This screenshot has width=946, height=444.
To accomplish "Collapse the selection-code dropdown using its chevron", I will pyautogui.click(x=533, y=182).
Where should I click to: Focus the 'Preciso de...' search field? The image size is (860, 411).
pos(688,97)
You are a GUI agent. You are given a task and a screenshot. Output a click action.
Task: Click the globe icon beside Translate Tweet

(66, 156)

# # # # #

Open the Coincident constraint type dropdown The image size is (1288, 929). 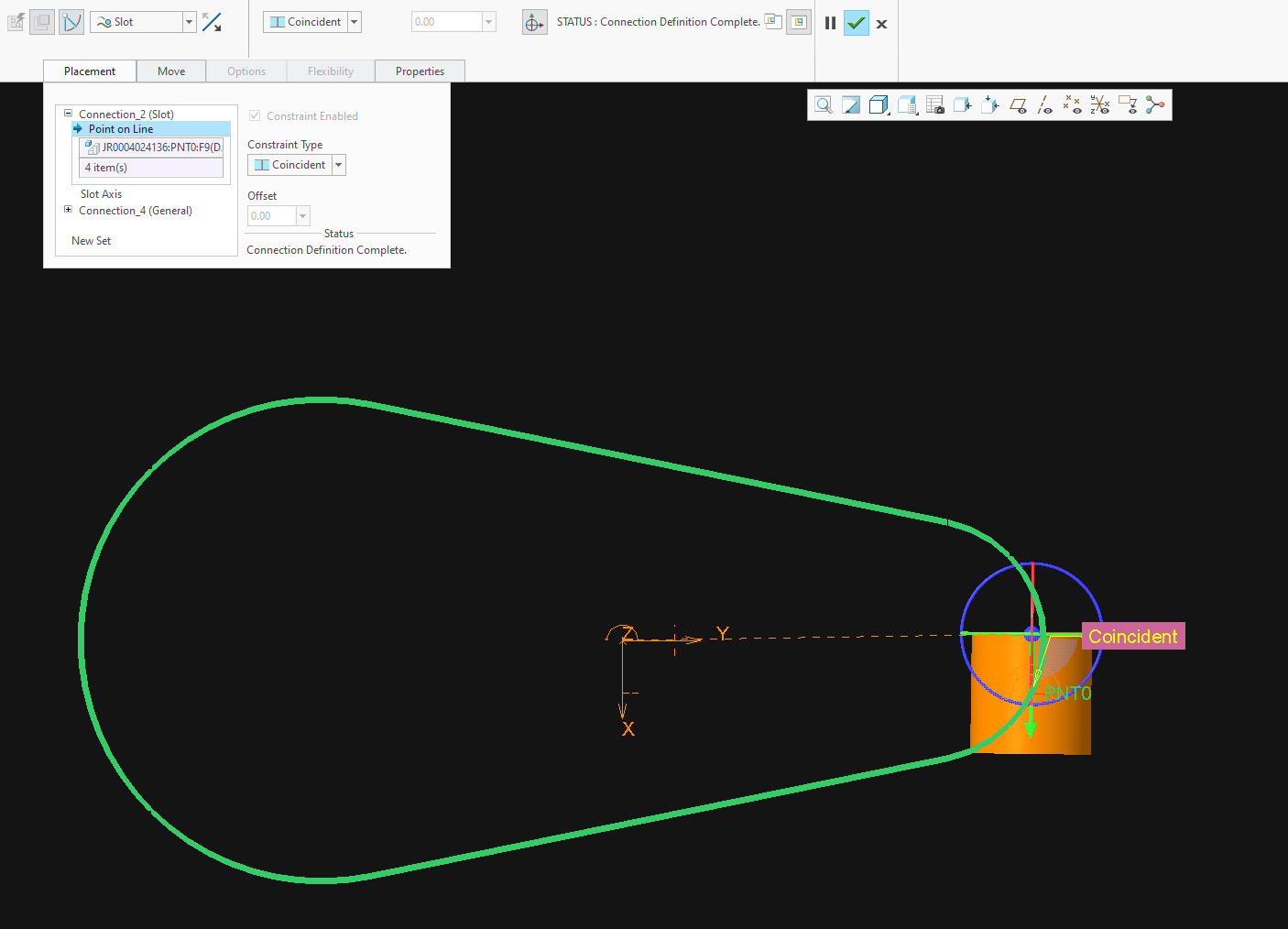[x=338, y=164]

# # # # #

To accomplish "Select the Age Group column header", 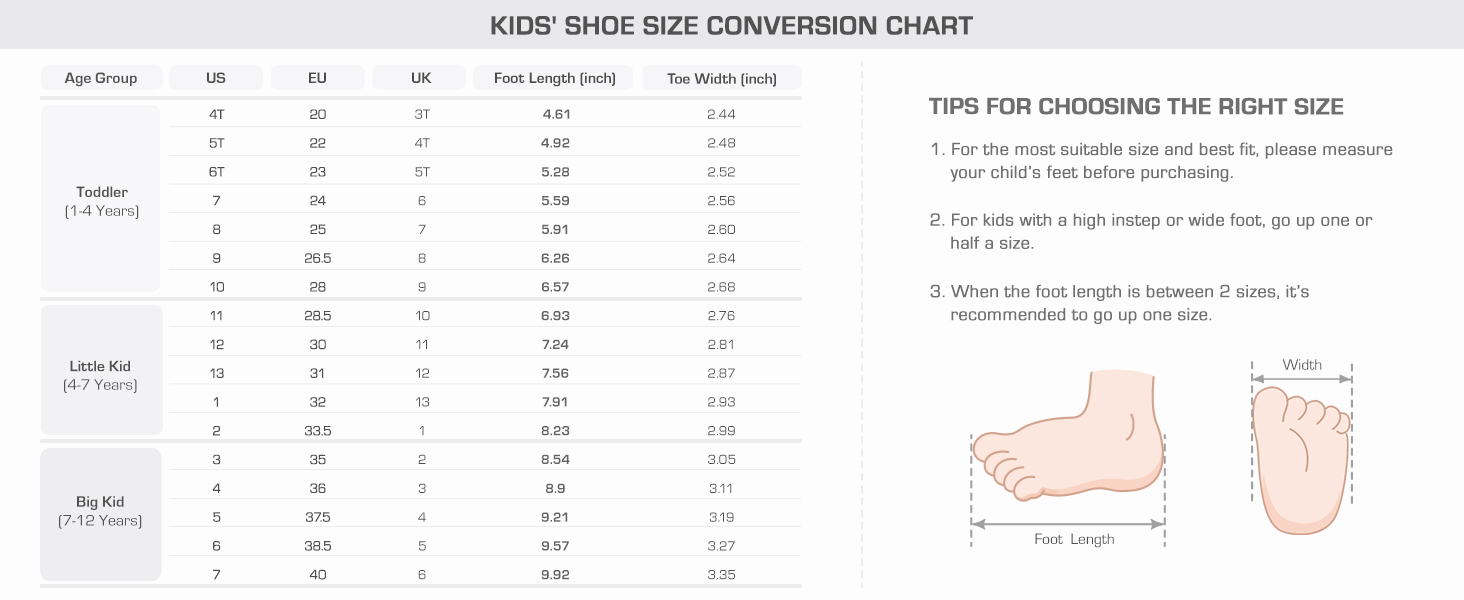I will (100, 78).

# # # # #

**WHAT THE TASK REQUIRES:**
Lines of the listing above that hold the string "screenshot" should each be copied.

**TASK ANSWER:**
This screenshot has width=946, height=444.
You are a GUI agent. You are given a task and a screenshot. Output a click action.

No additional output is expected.